Sea level rise threatens Maui's five commercial harbors and five airports, which will become increasingly exposed to chronic flooding that will disrupt inter-island and transoceanic shipping and travel, impacting the county's economic activities along with its residents and visitors, the lawsuit said.
"Since the County is almost entirely dependent upon imported food, fuel, and material, the vulnerability of ports and airports to extreme events, sea level rise, and increasing wave heights is of serious concern," the lawsuit said.
On the island of Maui alone, more than $3.2 billion in assets, including more than 3,100 acres of land, 760 structures critical to Maui's tourism-based economy, and 11.2 miles of major roads, are at risk of inundation and destruction because of sea level rise estimated to occur by the year 2100, the lawsuit said.
Native Hawaiian cultural and historical resources, such as burial grounds and home sites, and the habitat of native and endangered species face destruction by rising seas, wildfires and rising temperatures, the lawsuit said.
The county's fire season runs year-round, rather than only a few months of the year. In 2019, called the "year of fire" on Maui, nearly 26,000 acres burned in the County—more than six times the total area burned in 2018, according to the lawsuit.
Heat continues to pound the islands with 2019 being the warmest year on record across the county. Kahului, on the island of Maui, broke or tied 61 daily record temperatures, leading to threats to human health and the water supply, the lawsuit said.
Maui's case comes at a time when nearly two dozen other climate cases are wending through the legal system and facing stiff opposition from the fossil fuel industry. The U.S. Supreme Court recently agreed to consider whether the cases should be heard in state or federal courts.
The first round of cases was filed three years ago when five cities and three counties in California sought damages from the industry.

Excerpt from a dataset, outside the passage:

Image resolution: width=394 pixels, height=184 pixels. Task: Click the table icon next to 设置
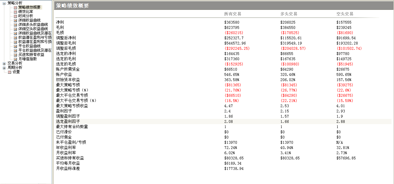10,72
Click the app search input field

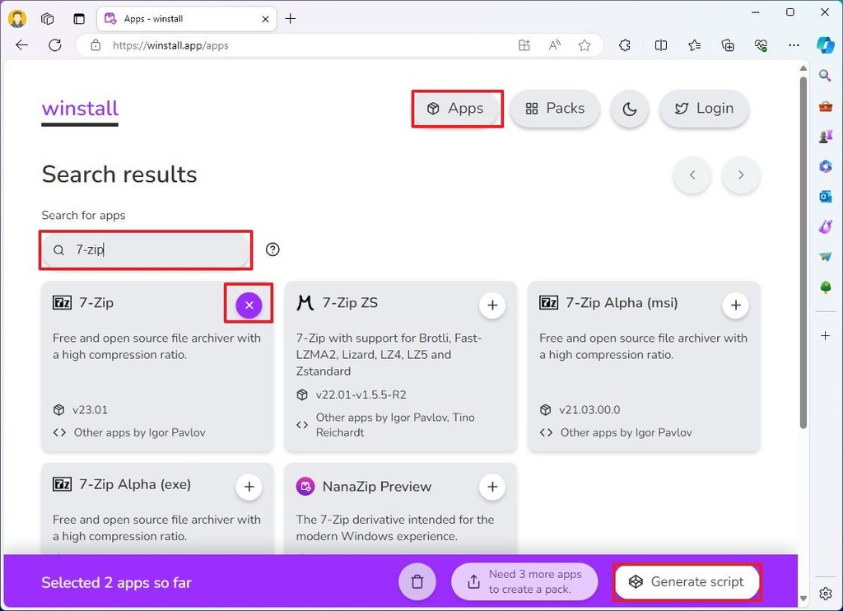coord(146,249)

Those cases were followed in quick succession by lawsuits in Colorado, New York City, Baltimore, Kings County in Washington state, the state of Rhode Island and the Pacific Coast Federation of Fishermen's Associations. Most recently, Connecticut and Delaware have filed climate lawsuits, as have Hoboken, New Jersey, and Charleston, South Carolina.

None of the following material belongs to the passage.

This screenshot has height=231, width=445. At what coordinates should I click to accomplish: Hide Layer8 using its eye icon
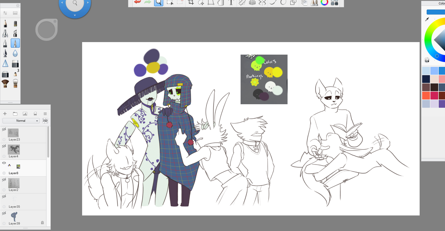4,163
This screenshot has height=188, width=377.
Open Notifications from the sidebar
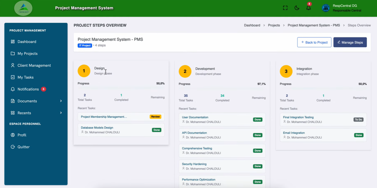click(28, 89)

Generally, these cases embrace a range of state law violations that include public nuisance, trespass, product liability and consumer protection.

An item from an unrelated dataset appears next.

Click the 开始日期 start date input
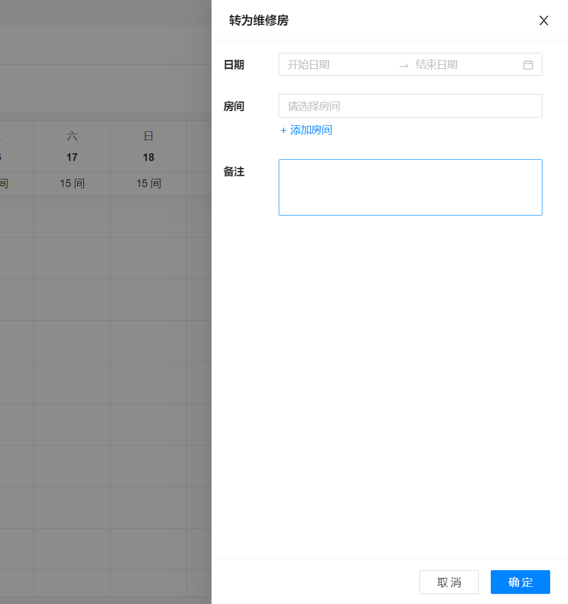 coord(336,65)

Like the Maui case, most of the lawsuits have been filed in state courts. But fossil fuel companies are fighting to have them heard in federal court, where they have largely been successful in fending off earlier climate lawsuits. Consequently, legal battle lines so far have been drawn over jurisdictional questions rather than on substantive issues addressing the fossil fuel industry's role in climate change.
The municipalities want the cases heard in state courts where they can focus on arguments grounded in state laws they believe more precisely relate to the cause and consequences of climate change. Having cases tried in local courts gives them an advantage because the courts are not constrained by prevailing federal laws that sharply constrain climate-related claims.
The industry is fighting to have the cases tried in federal court, where the law gives them the upper hand to argue climate change remedies are policy issues best left to Congress, not the courts, a position that the federal courts have embraced in similar cases.